Consolidated Uranium Announces Closing Of C$20.0 Million Bought Deal Private Placement

Consolidated Uranium Inc. (“CUR” or the “Company”) (TSXV: CUR) (OTCQB: CURUF) is pleased to announce the closing of its previously announced “bought deal” private placement (the “Offering”) for gross proceeds of C$20,000,750 from the sale of 7,547,453 units of the Company (the “Units”) at a price of C$2.65 per Unit (the “Unit Price”), which includes the full exercise of the over-allotment option. Due to significant demand, the Offering was upsized from its original gross proceeds of C$15.0 million.
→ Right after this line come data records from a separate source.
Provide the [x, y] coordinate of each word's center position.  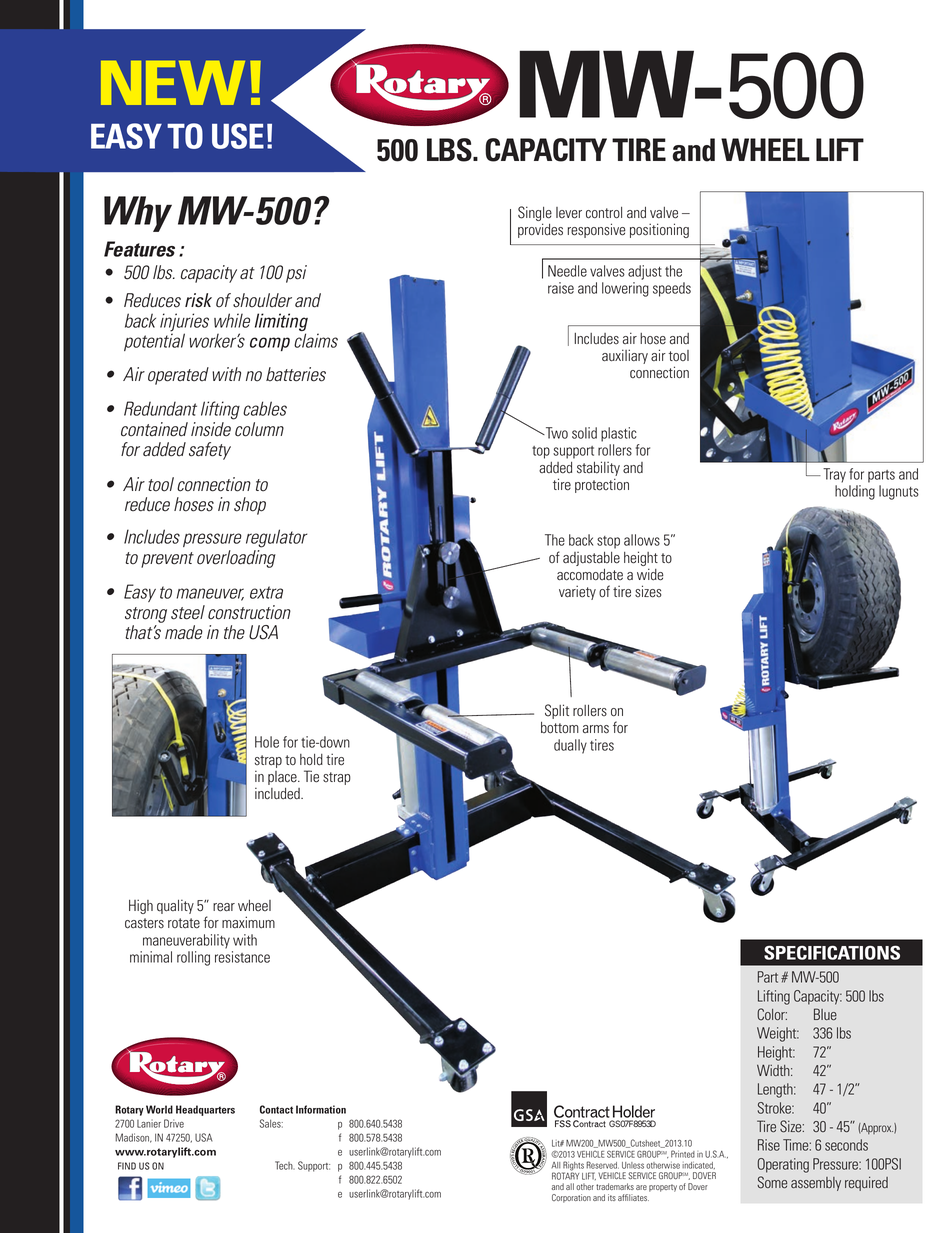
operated [178, 376]
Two [555, 433]
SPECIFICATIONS [832, 952]
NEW [173, 83]
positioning [659, 230]
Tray [834, 475]
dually [570, 746]
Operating [783, 1165]
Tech [285, 1165]
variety [577, 592]
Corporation [571, 1198]
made [184, 632]
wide [650, 574]
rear [224, 907]
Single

Red Cloud Securities Inc. acted as lead underwriter and sole bookrunner on behalf of a syndicate of underwriters that included Haywood Securities Inc. and PI Financial Corp. (collectively, the “Underwriters”).
Philip Williams, President and CEO commented, “we are very pleased to have completed another over-subscribed and strongly institutionally subscribed private placement. I want to take the opportunity to thank existing and new shareholders for their support and confidence in the Company and our business plan, which remains to continue to build out the portfolio, the team and aggressively advance our current projects with a particular focus on the newly acquired past producing mines in the U.S. We strongly believe that with our strengthened balance sheet and track record of adding accretive acquisitions, we are well positioned to continue to execute and add value for all shareholders.”
Each Unit is comprised of one common share in the capital of the Company (each a “Unit Share”) and one half of one common share purchase warrant of the Company (each whole warrant, a “Warrant”). Each Warrant is exercisable to acquire one common share of the Company at a price of C$4.00 at any time on or before November 22, 2023.
The net proceeds raised from the Offering are expected to be used for general working capital purposes. In connection with the Offering, the Company paid to the Underwriters aggregate cash commissions of C$1,200,045 and issued to the Underwriters 452,847 warrants of the Company (the “Broker Warrants”). Each Broker Warrant is exercisable to acquire one common share of the Company at a price of C$2.65 at any time on or before November 22, 2023.
In addition, as previously announced, in satisfaction of $4,968,975.25 of the deferred cash payments that the Company owes to certain wholly-owned subsidiaries of Energy Fuels Inc. (“EFR”) pursuant to the asset purchase agreement announced on July 15, 2021 that closed on October 27, 2021, the Company has issued to EFR 1,875,085 common shares of the Company and 937,542 Warrants.
All securities issued in connection with the Offering and to EFR are subject to a statutory hold period under Canadian securities legislation ending on March 23, 2022.
About Consolidated Uranium
Consolidated Uranium Inc. (TSXV: CUR) (OTCQB: CURUF) was created in early 2020 to capitalize on an anticipated uranium market resurgence using the proven model of diversified project consolidation. To date, the Company has acquired or has the right to acquire uranium projects in Australia, Canada, Argentina, and the United States each with significant past expenditures and attractive characteristics for development. Most recently, the Company completed a transformational strategic acquisition and alliance with Energy Fuels Inc. (NYSE American: UUUU) (TSX: EFR), a leading U.S.-based uranium mining company, and acquired a portfolio of permitted, past-producing conventional uranium and
vanadium mines in Utah and Colorado. These mines are currently on stand-by, ready for rapid restart as market conditions permit, positioning CUR as a near-term uranium producer.